Search code examples
gorpc

Is it possible to send a function as response of RPC


I am trying to implement a server and multiple clients. Clients will register with server, and server should give a specific function to the clients to call. I do not want the specific function to be another rpc call. I am trying to make a distributed system for map reduce, where the function will be executed in client processes.

Is there a way to pass a function as response to remote procedure call in Go? Following is what i have tried:

In server :

type ResgisterResponse struct {
    Ack     bool
    MapFunc func()
}

func (a *API) RegisterWorker(addr string, reply *ResgisterResponse) error {
    a.worker[addr] = "idle" //idle, working, complete
    fmt.Printf("Wokers : %+v\n", a.worker)
    *reply = ResgisterResponse{
        Ack: true,
        MapFunc: func() {
            fmt.Println("Hello Worker")
        },
    }
    return nil
}

and in client :

var reply struct {
        Ack     bool
        MapFunc func()
    }
err = client.Call("API.RegisterWorker", getLocalAddr()+":"+localPort, &reply)
must(err)
fmt.Println("Worker registered")
reply.MapFunc()

I get nil pointer error for this ofcourse.

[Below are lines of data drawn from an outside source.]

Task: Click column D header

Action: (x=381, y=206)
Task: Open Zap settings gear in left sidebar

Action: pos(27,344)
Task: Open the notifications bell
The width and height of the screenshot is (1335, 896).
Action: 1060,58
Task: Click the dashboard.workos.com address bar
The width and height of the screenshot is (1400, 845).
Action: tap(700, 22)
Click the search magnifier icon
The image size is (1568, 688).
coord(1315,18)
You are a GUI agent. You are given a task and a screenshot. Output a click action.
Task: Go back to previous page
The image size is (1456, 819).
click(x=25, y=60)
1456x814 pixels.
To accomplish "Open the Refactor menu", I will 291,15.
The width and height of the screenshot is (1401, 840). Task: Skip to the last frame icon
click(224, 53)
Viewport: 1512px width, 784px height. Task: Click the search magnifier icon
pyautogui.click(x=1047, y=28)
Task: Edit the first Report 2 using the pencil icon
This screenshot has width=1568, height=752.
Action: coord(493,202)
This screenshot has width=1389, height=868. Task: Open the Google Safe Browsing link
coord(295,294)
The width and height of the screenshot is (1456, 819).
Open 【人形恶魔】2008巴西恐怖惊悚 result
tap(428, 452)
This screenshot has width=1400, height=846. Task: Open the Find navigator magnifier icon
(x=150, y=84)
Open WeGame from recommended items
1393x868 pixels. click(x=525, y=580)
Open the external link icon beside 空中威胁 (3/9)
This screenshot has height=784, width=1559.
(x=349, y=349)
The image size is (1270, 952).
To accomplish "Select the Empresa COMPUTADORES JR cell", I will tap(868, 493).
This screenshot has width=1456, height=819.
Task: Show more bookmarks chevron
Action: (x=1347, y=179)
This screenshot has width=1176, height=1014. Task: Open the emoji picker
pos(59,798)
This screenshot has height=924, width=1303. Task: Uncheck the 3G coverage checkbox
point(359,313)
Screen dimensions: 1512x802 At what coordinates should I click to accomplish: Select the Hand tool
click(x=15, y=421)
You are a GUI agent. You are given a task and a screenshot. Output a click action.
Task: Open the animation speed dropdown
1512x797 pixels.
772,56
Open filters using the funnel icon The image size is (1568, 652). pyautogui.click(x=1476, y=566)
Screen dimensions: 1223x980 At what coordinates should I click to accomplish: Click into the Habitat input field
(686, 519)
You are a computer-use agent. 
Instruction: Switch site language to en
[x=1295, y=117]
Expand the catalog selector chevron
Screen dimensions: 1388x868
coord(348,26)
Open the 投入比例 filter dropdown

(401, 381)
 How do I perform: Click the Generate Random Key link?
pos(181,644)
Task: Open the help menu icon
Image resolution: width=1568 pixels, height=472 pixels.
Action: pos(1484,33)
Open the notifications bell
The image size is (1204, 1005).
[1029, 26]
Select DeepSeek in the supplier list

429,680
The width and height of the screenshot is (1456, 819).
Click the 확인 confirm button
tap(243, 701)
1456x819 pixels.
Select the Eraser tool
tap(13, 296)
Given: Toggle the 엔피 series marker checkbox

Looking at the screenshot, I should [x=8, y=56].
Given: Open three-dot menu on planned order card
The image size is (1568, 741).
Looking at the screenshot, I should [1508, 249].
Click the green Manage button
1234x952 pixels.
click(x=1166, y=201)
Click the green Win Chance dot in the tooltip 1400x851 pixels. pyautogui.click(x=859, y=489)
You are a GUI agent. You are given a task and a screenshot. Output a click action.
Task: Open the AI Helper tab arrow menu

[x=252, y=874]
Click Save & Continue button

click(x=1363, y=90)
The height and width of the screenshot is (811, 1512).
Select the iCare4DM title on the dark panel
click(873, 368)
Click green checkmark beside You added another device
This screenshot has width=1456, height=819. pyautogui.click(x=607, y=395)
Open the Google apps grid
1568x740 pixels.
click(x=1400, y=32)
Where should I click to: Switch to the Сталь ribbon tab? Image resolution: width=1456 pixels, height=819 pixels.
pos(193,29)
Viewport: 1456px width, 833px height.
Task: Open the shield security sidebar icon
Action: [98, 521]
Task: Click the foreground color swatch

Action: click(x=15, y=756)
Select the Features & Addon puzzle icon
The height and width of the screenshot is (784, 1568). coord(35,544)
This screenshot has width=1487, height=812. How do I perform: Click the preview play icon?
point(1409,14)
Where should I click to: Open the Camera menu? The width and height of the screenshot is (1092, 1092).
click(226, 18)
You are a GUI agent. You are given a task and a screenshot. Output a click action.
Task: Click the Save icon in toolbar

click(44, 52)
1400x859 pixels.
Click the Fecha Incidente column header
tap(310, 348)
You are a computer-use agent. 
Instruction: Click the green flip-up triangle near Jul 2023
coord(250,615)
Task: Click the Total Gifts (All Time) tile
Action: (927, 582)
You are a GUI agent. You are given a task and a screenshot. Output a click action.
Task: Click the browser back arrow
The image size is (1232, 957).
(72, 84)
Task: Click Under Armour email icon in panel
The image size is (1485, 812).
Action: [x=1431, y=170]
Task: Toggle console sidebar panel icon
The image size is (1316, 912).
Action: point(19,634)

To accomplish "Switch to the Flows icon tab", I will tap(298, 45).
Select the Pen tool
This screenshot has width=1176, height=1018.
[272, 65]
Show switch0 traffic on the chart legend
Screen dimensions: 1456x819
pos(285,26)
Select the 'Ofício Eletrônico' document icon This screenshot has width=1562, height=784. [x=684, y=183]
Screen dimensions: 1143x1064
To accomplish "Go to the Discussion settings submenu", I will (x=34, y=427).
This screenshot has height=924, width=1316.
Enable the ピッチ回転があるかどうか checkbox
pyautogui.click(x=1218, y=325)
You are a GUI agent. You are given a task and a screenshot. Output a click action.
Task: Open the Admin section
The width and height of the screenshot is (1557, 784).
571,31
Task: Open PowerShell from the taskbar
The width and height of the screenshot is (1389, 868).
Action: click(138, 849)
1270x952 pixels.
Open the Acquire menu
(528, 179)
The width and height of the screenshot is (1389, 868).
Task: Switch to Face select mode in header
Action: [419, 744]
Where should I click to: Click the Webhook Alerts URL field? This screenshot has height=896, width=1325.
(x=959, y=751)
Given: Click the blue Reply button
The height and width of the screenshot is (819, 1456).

panic: runtime error: invalid memory address or nil pointer dereference

Solution

  • Sending plain functions over the network will not work because of the language design. In a single program you can pass functions as arguments because they are compiled in the same binary. In the server process you can fetch their address/reference since they are mapped in memory but when you send the function you actually send the pointer to it which is not a valid address in the client's memory (hence the invalid pointer error).

    To solve your problem I would go for the client registering a set of available functions with a server based on an id (could be a string mentioning the function name). The server will send back the function id in the Run RPC call and the client will select the function based on this id and run it

    There are also some experimental libraries that can evaluate Go code at runtime but I would not consider them safe. This is one example.